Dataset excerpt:

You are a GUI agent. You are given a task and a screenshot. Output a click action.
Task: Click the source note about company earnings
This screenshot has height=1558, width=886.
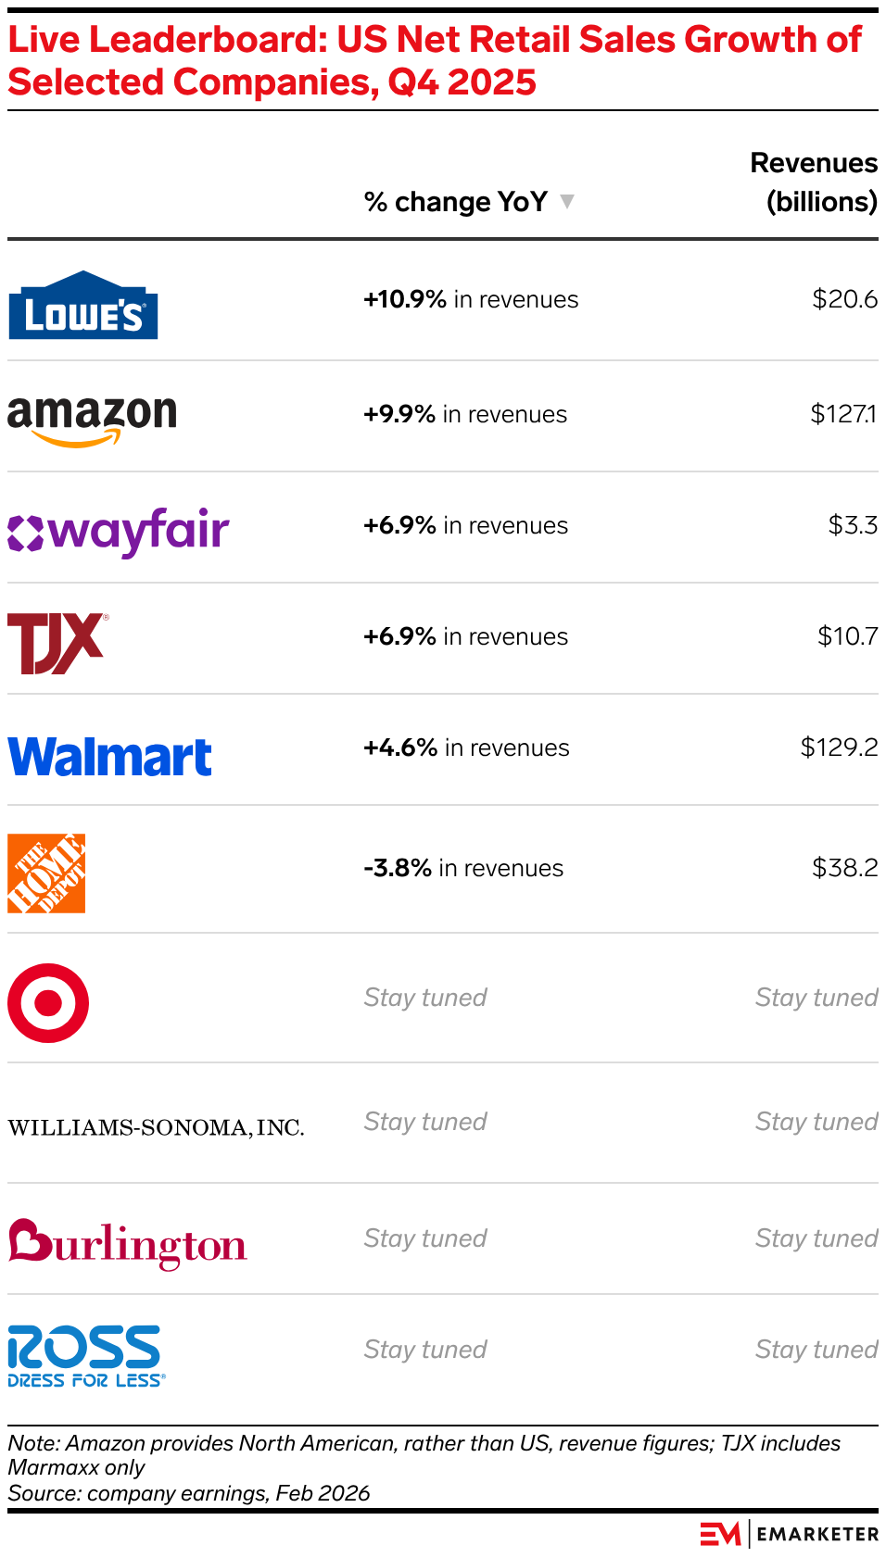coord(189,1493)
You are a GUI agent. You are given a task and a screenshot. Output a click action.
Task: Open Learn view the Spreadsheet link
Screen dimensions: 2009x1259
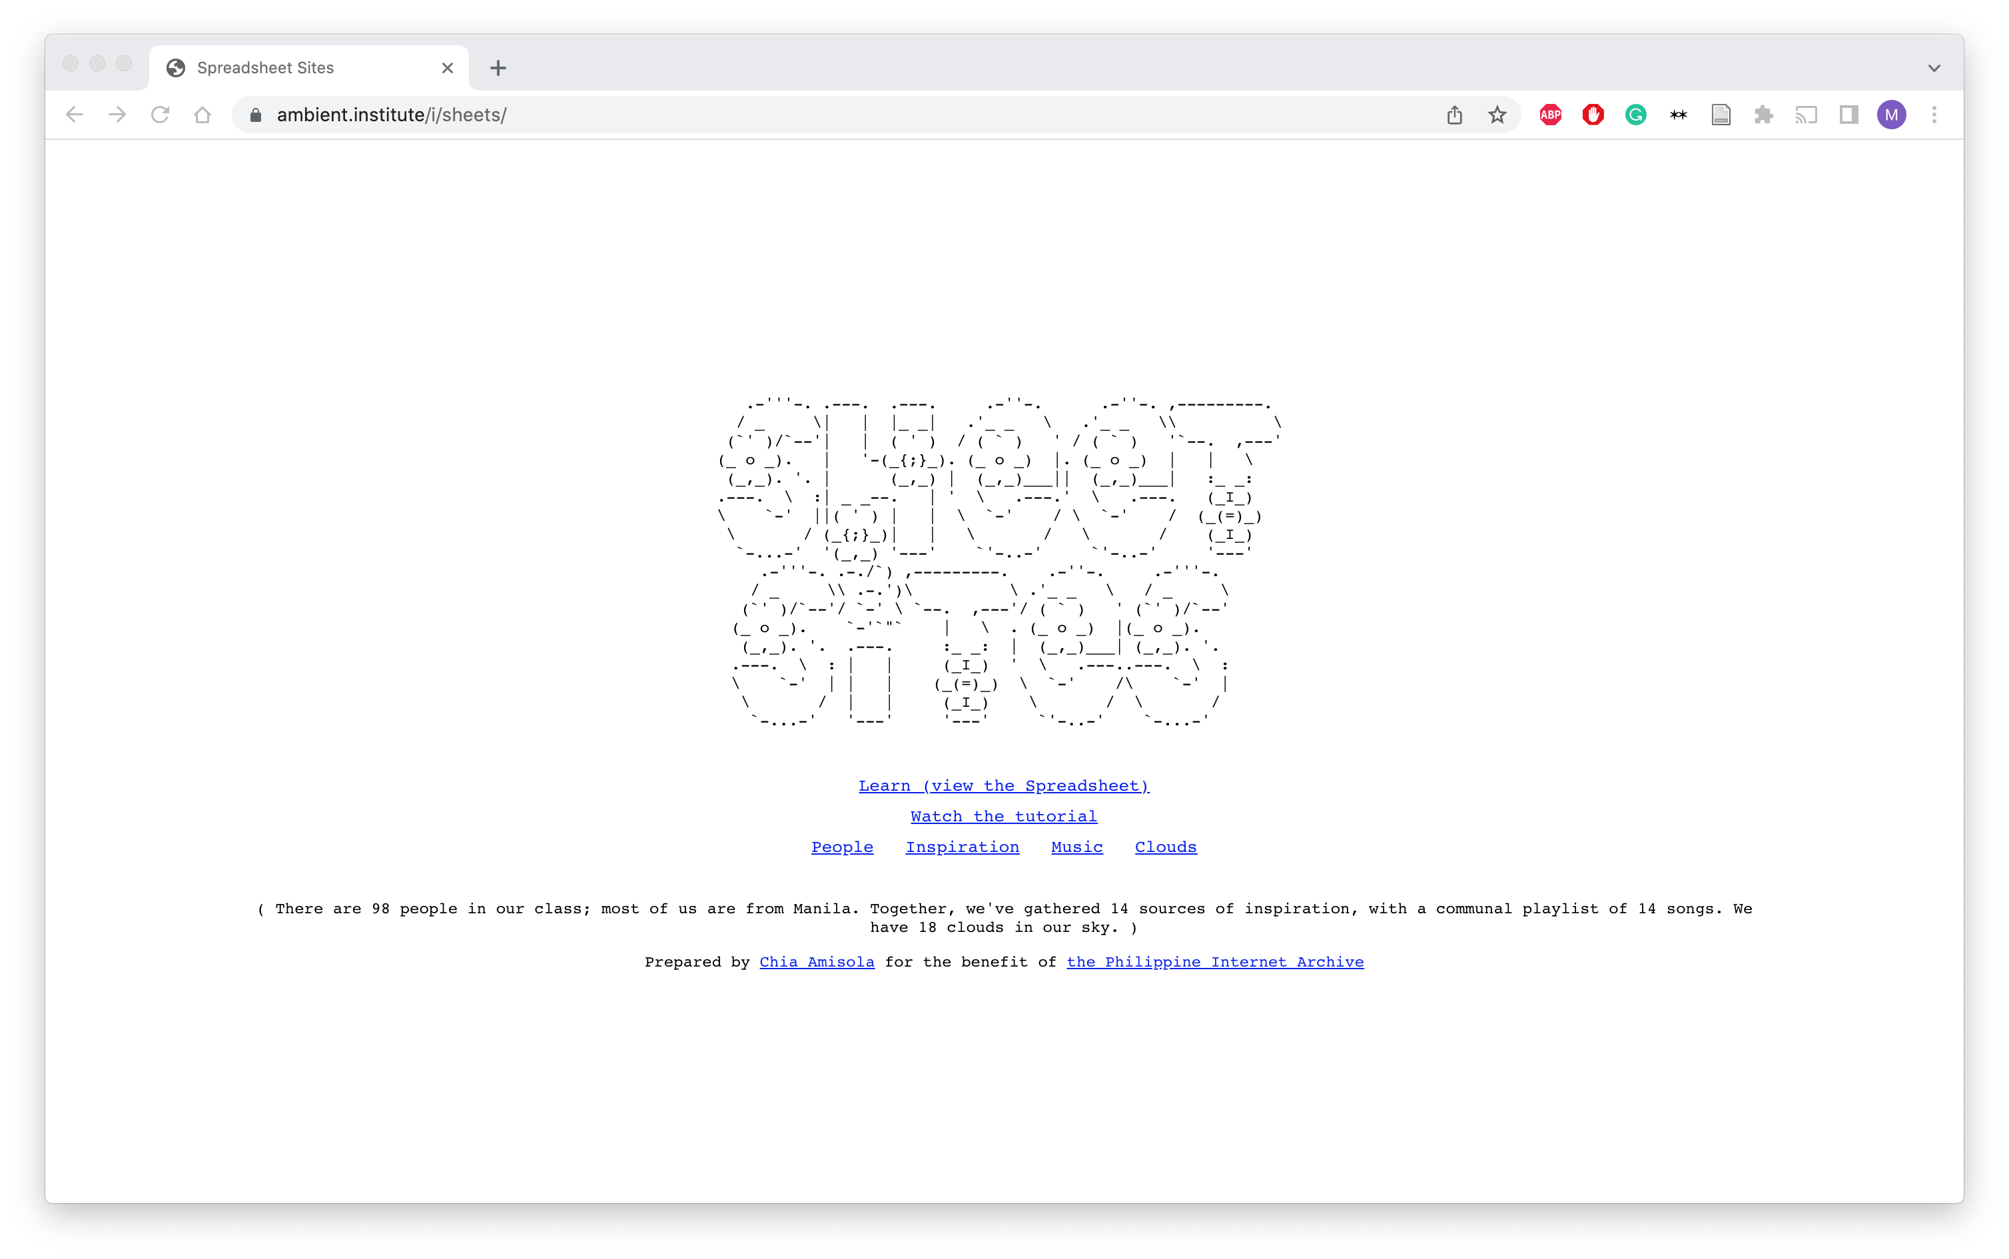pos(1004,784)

Exercise goal | Please write out the listing again with every "screenshot" replaced by "screen capture" and everything else unchanged. Omit the pictures from your answer.

Solution below |
You are a GUI agent. You are given a task and a screen capture. Output a click action.
Task: Click the source note about company earnings
This screen capture has height=1558, width=886.
coord(189,1493)
You are a GUI agent. You are given a task and a screen capture. Output a click action.
Task: Open Learn view the Spreadsheet link
Screen dimensions: 2009x1259
pos(1004,784)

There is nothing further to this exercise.